• Assignment: Repeat the data below in full and exactly.

(Source records Opens)

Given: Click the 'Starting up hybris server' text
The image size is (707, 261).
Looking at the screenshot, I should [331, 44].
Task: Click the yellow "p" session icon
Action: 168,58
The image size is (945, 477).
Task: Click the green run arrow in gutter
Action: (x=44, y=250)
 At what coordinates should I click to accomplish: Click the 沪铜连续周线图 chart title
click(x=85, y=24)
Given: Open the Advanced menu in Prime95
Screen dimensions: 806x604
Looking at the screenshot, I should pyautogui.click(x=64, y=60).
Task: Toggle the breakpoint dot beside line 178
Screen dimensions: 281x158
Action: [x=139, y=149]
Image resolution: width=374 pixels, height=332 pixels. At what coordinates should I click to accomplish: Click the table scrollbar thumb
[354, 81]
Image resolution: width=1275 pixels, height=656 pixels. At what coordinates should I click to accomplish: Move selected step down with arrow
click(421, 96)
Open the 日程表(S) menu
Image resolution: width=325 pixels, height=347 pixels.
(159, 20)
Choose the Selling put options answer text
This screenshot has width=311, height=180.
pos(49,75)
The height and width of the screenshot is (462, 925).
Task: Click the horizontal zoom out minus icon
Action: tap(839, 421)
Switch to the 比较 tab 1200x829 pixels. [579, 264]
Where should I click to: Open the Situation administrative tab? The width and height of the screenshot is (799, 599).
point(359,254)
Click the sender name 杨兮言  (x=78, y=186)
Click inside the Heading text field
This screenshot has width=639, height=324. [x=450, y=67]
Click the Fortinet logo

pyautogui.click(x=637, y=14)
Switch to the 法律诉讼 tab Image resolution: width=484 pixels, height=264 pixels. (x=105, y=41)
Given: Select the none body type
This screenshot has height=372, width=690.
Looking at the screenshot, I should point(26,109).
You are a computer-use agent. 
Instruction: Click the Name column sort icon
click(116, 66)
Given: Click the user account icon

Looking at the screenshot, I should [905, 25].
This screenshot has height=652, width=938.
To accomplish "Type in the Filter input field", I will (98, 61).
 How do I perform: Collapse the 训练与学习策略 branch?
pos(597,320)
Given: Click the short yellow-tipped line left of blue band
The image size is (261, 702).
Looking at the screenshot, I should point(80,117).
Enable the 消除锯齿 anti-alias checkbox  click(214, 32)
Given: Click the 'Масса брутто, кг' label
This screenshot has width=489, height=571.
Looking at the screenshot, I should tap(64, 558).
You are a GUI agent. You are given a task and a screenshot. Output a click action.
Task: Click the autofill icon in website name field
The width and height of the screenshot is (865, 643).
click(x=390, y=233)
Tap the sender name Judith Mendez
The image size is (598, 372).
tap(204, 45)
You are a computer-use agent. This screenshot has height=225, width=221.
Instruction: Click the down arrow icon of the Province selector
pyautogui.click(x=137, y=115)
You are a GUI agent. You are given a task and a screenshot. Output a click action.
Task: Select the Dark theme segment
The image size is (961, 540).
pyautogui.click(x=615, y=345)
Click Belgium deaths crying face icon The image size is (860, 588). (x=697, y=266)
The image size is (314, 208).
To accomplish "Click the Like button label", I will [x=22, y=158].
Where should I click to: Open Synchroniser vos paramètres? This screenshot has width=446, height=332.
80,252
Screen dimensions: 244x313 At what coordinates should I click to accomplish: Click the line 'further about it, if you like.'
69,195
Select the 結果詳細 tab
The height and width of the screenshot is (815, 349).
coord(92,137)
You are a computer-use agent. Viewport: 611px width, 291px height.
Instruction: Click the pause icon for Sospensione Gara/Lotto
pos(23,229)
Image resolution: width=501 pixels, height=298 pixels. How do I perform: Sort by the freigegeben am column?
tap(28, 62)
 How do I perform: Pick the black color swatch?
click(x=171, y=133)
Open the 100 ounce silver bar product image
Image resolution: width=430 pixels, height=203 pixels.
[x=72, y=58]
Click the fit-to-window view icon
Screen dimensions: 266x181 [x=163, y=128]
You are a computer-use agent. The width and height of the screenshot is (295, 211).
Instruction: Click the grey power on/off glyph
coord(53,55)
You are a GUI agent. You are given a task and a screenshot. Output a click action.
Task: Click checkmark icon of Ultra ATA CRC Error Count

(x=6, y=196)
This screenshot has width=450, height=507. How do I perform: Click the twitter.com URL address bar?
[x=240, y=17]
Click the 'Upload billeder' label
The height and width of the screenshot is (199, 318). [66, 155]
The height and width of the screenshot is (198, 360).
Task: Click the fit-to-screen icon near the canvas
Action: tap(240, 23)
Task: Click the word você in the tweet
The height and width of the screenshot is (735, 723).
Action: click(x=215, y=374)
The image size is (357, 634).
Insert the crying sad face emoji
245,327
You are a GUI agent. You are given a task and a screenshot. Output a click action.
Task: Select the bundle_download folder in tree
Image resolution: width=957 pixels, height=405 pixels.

(Source records Closes)

• Written answer:
Given: Click the 'Starting up hybris server' text
The image size is (707, 261).
Looking at the screenshot, I should [331, 44].
Task: Click the yellow "p" session icon
Action: 168,58
The image size is (945, 477).
Task: Click the green run arrow in gutter
Action: (x=44, y=250)
 At what coordinates should I click to accomplish: Click the 沪铜连续周线图 chart title
click(x=85, y=24)
Given: Open the Advanced menu in Prime95
Screen dimensions: 806x604
Looking at the screenshot, I should pyautogui.click(x=64, y=60).
Task: Toggle the breakpoint dot beside line 178
Screen dimensions: 281x158
Action: [x=139, y=149]
Image resolution: width=374 pixels, height=332 pixels. At what coordinates should I click to accomplish: Click the table scrollbar thumb
[354, 81]
Image resolution: width=1275 pixels, height=656 pixels. At what coordinates should I click to accomplish: Move selected step down with arrow
click(421, 96)
Open the 日程表(S) menu
Image resolution: width=325 pixels, height=347 pixels.
(159, 20)
Choose the Selling put options answer text
This screenshot has width=311, height=180.
pos(49,75)
The height and width of the screenshot is (462, 925).
Task: Click the horizontal zoom out minus icon
Action: tap(839, 421)
Switch to the 比较 tab 1200x829 pixels. [579, 264]
Where should I click to: Open the Situation administrative tab? The width and height of the screenshot is (799, 599).
point(359,254)
Click the sender name 杨兮言  (x=78, y=186)
Click inside the Heading text field
This screenshot has width=639, height=324. [x=450, y=67]
Click the Fortinet logo

pyautogui.click(x=637, y=14)
Switch to the 法律诉讼 tab Image resolution: width=484 pixels, height=264 pixels. (x=105, y=41)
Given: Select the none body type
This screenshot has height=372, width=690.
Looking at the screenshot, I should point(26,109).
You are a computer-use agent. 
Instruction: Click the Name column sort icon
click(116, 66)
Given: Click the user account icon

Looking at the screenshot, I should [905, 25].
This screenshot has height=652, width=938.
To accomplish "Type in the Filter input field", I will (98, 61).
 How do I perform: Collapse the 训练与学习策略 branch?
pos(597,320)
Given: Click the short yellow-tipped line left of blue band
The image size is (261, 702).
Looking at the screenshot, I should point(80,117).
Enable the 消除锯齿 anti-alias checkbox  click(214, 32)
Given: Click the 'Масса брутто, кг' label
This screenshot has width=489, height=571.
Looking at the screenshot, I should tap(64, 558).
You are a GUI agent. You are given a task and a screenshot. Output a click action.
Task: Click the autofill icon in website name field
The width and height of the screenshot is (865, 643).
click(x=390, y=233)
Tap the sender name Judith Mendez
The image size is (598, 372).
tap(204, 45)
You are a computer-use agent. This screenshot has height=225, width=221.
Instruction: Click the down arrow icon of the Province selector
pyautogui.click(x=137, y=115)
You are a GUI agent. You are given a task and a screenshot. Output a click action.
Task: Select the Dark theme segment
The image size is (961, 540).
pyautogui.click(x=615, y=345)
Click Belgium deaths crying face icon The image size is (860, 588). (x=697, y=266)
The image size is (314, 208).
To accomplish "Click the Like button label", I will [x=22, y=158].
Where should I click to: Open Synchroniser vos paramètres? This screenshot has width=446, height=332.
80,252
Screen dimensions: 244x313 At what coordinates should I click to accomplish: Click the line 'further about it, if you like.'
69,195
Select the 結果詳細 tab
The height and width of the screenshot is (815, 349).
coord(92,137)
You are a computer-use agent. Viewport: 611px width, 291px height.
Instruction: Click the pause icon for Sospensione Gara/Lotto
pos(23,229)
Image resolution: width=501 pixels, height=298 pixels. How do I perform: Sort by the freigegeben am column?
tap(28, 62)
 How do I perform: Pick the black color swatch?
click(x=171, y=133)
Open the 100 ounce silver bar product image
Image resolution: width=430 pixels, height=203 pixels.
[x=72, y=58]
Click the fit-to-window view icon
Screen dimensions: 266x181 [x=163, y=128]
You are a computer-use agent. The width and height of the screenshot is (295, 211).
Instruction: Click the grey power on/off glyph
coord(53,55)
You are a GUI agent. You are given a task and a screenshot. Output a click action.
Task: Click checkmark icon of Ultra ATA CRC Error Count

(x=6, y=196)
This screenshot has width=450, height=507. How do I perform: Click the twitter.com URL address bar?
[x=240, y=17]
Click the 'Upload billeder' label
The height and width of the screenshot is (199, 318). [66, 155]
The height and width of the screenshot is (198, 360).
Task: Click the fit-to-screen icon near the canvas
Action: tap(240, 23)
Task: Click the word você in the tweet
The height and width of the screenshot is (735, 723).
Action: click(x=215, y=374)
The image size is (357, 634).
Insert the crying sad face emoji
245,327
You are a GUI agent. You are given a task and a screenshot. Output a click action.
Task: Select the bundle_download folder in tree
Image resolution: width=957 pixels, height=405 pixels.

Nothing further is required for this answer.